Saved entries:
>> start
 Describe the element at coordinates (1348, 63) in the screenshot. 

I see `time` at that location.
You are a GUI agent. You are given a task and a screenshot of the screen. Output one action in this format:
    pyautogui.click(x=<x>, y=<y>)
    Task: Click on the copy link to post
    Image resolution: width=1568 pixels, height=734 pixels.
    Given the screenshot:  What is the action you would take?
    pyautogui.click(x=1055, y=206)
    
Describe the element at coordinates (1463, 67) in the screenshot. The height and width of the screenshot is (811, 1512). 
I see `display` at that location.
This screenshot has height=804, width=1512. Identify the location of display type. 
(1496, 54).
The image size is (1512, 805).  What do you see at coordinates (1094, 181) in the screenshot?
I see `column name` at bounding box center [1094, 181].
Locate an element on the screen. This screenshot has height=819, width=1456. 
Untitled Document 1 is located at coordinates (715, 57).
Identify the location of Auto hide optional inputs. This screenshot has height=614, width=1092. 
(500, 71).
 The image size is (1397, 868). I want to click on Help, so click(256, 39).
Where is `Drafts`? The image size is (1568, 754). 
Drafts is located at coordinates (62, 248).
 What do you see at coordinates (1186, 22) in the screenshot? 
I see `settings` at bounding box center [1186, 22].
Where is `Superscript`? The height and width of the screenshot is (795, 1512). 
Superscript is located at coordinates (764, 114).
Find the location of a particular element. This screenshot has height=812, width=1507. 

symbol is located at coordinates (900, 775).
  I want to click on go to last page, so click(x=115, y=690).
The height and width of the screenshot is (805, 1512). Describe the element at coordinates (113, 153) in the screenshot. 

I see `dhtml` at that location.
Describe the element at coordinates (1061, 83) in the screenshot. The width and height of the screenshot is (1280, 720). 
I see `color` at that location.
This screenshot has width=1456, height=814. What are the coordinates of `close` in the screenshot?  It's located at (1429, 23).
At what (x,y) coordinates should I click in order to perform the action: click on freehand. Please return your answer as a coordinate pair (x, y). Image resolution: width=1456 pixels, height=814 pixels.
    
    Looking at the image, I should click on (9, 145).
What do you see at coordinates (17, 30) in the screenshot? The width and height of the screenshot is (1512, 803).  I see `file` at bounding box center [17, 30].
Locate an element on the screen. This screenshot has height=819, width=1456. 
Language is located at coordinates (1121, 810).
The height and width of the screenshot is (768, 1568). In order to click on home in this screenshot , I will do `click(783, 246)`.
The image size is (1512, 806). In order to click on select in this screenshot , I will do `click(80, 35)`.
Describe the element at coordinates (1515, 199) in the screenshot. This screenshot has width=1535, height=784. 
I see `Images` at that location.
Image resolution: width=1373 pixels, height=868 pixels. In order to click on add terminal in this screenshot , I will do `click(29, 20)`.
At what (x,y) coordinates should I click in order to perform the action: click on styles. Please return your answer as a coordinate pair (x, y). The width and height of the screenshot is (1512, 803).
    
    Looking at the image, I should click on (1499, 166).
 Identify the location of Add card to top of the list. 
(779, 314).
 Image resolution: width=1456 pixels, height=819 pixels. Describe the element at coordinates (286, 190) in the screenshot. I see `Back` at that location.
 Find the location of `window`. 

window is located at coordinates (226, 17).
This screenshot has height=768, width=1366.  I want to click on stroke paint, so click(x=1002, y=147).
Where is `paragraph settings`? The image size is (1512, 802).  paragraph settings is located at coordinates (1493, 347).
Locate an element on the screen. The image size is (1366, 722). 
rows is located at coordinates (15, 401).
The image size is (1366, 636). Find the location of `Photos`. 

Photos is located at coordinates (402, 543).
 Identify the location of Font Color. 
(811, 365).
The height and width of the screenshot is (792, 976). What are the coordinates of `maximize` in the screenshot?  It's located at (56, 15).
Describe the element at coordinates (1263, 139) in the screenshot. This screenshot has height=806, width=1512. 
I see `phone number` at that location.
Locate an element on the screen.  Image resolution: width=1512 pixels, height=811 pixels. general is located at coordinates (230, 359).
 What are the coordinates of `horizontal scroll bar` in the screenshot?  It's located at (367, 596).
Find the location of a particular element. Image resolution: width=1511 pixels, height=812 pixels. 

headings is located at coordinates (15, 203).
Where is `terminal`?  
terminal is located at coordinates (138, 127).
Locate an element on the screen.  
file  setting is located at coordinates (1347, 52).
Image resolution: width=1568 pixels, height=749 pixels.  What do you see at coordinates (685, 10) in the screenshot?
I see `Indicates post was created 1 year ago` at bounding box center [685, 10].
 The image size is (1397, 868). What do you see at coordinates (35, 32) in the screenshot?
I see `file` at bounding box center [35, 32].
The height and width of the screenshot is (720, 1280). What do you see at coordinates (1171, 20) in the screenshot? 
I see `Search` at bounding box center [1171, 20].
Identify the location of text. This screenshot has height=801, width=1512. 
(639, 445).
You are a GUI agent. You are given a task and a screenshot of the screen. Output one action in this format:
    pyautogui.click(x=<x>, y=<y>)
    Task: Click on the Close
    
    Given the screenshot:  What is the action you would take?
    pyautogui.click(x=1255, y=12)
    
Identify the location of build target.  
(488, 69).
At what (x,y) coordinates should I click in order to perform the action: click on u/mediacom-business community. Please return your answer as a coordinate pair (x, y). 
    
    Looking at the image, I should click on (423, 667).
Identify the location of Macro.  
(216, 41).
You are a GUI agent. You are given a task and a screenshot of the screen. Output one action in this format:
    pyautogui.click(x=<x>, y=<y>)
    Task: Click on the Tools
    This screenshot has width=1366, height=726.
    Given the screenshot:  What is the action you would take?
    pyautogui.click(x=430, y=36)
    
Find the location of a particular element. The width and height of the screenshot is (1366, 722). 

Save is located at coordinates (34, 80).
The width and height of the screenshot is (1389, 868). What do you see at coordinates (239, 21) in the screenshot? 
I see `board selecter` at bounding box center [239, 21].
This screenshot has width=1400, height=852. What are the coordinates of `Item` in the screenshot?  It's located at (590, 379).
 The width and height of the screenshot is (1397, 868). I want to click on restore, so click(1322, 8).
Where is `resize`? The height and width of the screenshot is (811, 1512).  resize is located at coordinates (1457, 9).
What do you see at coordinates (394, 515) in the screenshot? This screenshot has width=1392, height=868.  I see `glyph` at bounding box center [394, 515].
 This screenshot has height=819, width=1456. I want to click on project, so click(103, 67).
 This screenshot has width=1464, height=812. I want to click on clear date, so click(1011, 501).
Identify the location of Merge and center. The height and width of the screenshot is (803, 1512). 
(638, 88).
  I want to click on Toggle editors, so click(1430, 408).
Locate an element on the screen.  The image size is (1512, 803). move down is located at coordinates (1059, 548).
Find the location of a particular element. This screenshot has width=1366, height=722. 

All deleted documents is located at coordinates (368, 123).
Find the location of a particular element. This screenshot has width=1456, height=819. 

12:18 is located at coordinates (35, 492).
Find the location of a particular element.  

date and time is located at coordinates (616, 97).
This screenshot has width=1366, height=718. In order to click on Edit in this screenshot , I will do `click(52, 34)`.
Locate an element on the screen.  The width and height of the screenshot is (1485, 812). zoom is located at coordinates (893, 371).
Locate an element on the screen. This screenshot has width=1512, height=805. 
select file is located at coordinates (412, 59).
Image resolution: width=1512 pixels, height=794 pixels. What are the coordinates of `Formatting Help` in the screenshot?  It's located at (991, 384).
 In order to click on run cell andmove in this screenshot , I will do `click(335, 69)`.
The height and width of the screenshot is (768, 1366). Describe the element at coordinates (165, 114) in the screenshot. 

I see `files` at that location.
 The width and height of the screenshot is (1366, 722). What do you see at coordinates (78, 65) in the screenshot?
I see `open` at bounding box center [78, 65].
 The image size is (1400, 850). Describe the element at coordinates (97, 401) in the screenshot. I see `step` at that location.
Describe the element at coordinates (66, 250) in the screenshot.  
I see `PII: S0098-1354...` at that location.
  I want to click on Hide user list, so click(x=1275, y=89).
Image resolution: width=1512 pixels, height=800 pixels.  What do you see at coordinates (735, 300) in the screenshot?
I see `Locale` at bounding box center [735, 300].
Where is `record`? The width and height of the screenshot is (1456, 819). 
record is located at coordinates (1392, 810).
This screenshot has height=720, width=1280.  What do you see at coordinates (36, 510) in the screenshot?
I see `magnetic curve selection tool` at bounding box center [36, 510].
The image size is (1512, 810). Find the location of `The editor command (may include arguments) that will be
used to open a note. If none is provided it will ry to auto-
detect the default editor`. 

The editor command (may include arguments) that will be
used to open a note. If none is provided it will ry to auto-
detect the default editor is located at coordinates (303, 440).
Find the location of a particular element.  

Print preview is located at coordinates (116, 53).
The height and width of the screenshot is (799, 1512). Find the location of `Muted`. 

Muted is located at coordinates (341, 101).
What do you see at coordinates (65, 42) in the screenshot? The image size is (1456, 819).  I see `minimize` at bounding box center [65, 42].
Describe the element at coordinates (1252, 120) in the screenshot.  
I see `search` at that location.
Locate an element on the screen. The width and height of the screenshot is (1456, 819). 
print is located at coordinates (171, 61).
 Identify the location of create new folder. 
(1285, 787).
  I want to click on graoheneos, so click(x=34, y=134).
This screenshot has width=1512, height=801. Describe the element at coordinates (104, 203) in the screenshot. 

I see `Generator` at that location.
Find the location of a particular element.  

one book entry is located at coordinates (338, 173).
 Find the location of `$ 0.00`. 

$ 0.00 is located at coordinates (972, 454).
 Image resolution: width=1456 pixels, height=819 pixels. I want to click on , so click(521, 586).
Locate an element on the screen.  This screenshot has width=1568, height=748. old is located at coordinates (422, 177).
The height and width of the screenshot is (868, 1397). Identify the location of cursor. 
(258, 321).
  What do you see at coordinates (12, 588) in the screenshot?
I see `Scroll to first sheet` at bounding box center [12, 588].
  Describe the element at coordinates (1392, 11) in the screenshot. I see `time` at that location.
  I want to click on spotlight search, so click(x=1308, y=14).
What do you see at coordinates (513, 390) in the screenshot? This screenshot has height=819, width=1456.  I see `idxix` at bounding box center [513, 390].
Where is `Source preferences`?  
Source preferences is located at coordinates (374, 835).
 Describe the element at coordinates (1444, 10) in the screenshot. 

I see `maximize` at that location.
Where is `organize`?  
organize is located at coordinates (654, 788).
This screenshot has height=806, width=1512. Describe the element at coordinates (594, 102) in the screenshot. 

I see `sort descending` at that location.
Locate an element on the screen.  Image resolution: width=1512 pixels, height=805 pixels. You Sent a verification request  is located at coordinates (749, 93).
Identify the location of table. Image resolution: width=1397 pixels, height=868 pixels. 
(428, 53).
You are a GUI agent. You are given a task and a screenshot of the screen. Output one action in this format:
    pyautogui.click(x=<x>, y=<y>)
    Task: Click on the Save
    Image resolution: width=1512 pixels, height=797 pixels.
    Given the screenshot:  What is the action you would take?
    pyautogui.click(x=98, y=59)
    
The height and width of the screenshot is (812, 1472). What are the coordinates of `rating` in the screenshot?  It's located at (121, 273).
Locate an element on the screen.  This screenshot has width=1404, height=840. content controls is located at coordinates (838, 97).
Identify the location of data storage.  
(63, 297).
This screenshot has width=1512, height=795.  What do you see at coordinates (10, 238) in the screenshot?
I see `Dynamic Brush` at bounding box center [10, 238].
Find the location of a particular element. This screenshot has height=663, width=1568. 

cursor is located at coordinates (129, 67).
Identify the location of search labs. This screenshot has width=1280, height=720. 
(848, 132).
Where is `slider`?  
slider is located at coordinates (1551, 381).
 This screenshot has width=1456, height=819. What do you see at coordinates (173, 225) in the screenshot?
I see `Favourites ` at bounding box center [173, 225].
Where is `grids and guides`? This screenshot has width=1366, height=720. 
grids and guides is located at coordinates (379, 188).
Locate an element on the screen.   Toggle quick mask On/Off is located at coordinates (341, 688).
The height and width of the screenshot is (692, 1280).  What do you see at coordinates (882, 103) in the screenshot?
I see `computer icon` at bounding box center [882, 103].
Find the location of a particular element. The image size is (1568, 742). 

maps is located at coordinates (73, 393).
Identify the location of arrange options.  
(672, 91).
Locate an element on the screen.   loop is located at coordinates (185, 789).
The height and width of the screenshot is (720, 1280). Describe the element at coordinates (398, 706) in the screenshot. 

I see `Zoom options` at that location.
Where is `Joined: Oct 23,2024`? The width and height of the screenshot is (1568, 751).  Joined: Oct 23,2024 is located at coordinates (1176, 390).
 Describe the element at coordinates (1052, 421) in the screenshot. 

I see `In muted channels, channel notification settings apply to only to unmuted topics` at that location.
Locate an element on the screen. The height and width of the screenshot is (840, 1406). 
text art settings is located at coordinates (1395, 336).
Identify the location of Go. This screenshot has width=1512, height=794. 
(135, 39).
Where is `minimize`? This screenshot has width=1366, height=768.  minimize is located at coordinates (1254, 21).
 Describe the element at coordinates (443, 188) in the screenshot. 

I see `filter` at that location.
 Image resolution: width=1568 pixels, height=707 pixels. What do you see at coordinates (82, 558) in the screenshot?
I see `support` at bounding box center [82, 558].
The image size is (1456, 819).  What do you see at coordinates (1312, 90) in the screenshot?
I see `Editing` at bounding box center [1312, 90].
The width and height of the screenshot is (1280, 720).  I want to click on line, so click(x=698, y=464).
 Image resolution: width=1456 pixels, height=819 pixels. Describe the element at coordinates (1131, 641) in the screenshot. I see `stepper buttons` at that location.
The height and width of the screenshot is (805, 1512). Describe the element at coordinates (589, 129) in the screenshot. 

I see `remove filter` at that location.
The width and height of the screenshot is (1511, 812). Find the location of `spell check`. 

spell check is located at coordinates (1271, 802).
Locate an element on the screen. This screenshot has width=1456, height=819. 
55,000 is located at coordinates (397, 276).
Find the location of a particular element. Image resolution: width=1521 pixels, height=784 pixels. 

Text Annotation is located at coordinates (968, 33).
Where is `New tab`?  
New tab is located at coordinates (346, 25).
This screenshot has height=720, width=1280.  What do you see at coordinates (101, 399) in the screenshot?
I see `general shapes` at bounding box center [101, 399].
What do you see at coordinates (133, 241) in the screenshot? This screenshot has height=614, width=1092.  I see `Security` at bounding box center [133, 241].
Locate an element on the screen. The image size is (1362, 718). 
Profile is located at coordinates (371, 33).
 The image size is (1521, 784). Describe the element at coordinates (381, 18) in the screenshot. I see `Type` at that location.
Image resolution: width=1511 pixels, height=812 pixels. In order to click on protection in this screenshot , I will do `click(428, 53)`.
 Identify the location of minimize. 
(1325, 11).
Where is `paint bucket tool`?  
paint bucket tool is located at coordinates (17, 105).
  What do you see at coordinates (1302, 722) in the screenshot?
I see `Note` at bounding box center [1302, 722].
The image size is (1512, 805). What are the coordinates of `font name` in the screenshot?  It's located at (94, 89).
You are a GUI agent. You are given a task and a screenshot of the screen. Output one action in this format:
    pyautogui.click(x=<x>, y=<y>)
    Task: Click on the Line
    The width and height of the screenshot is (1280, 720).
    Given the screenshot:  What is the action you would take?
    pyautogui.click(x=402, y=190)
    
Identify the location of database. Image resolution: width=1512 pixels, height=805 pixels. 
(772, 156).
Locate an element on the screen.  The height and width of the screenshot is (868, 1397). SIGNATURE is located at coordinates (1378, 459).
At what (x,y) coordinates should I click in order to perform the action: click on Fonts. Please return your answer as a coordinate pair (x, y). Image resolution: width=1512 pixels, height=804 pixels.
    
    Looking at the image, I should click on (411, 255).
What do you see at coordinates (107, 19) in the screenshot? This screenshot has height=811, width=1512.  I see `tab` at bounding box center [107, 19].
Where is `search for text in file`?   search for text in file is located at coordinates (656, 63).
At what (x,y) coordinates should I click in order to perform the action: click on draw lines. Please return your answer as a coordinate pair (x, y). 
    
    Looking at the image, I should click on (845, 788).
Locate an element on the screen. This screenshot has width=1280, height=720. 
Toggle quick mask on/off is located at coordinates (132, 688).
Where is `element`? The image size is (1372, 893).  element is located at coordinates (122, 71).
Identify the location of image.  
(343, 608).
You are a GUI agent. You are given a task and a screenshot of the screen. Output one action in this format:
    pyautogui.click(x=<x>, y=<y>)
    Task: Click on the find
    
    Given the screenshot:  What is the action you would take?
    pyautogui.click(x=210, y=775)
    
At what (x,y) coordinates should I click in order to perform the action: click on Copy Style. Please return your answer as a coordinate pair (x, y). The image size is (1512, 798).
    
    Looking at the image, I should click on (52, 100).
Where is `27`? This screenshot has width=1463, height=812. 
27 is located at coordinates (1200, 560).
>> end
▸ **Exercise details**
Copy out the saved entries unchanged, everything from the line containing "Describe the element at coordinates (1061, 83)" down to the line containing "This screenshot has width=1456, height=814.", with both of those lines included.

▸ **In response**
Describe the element at coordinates (1061, 83) in the screenshot. The width and height of the screenshot is (1280, 720). 
I see `color` at that location.
This screenshot has width=1456, height=814. What are the coordinates of `close` in the screenshot?  It's located at (1429, 23).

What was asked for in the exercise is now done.